*** Data records

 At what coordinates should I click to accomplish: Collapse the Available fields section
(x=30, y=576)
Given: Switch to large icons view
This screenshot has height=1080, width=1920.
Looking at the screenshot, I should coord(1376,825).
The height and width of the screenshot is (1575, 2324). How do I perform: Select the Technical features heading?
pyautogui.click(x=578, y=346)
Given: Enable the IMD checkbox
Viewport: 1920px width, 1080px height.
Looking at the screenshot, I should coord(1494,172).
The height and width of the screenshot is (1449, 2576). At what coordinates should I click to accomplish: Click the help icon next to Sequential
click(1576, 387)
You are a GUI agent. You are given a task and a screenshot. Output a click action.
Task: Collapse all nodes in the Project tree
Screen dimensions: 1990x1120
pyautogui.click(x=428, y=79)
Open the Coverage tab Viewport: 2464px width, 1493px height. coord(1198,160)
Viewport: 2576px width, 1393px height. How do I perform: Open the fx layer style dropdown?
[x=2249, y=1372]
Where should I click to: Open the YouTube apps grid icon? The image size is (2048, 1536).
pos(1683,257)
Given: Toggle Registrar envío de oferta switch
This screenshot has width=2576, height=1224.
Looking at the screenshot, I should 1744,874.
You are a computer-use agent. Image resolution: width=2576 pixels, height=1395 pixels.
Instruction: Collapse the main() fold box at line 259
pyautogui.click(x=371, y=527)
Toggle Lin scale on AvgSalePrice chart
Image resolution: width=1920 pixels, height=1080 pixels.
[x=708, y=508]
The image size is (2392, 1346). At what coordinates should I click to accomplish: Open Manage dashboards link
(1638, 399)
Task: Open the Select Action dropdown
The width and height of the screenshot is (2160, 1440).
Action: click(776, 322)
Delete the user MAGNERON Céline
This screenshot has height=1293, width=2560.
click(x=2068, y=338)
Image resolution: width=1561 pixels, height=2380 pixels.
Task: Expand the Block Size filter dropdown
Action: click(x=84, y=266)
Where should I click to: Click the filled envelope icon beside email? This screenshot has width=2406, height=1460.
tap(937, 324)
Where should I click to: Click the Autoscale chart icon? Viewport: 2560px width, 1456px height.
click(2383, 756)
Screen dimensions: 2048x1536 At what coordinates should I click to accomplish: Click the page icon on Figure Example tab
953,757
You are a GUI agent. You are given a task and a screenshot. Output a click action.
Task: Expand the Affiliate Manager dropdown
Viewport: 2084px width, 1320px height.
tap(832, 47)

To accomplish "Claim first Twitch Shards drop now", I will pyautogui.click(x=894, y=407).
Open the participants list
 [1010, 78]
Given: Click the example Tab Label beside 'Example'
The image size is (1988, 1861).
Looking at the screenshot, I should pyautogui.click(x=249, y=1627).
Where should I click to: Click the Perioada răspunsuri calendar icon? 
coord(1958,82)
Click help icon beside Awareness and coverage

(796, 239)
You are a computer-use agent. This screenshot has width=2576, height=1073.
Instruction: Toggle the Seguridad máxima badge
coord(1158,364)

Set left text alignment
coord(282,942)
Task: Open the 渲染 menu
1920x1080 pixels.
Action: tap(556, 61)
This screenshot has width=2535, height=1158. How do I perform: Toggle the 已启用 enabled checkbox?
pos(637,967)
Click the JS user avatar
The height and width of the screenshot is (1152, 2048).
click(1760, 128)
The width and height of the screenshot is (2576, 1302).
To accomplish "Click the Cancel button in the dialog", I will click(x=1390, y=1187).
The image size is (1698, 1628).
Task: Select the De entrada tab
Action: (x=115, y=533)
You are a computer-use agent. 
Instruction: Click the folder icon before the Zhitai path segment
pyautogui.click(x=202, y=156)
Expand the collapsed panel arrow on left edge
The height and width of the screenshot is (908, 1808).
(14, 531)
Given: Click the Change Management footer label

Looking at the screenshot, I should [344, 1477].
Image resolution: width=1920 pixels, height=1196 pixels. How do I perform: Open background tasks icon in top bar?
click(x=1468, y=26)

******

# Work to complete
Where does the word "computer" occur in the records? Return every line that holds it.

# Task result
You are a computer-use agent. Image resolution: width=2576 pixels, height=1395 pixels.
You are a computer-use agent. This screenshot has width=2576, height=1073.
You are a computer-use agent. 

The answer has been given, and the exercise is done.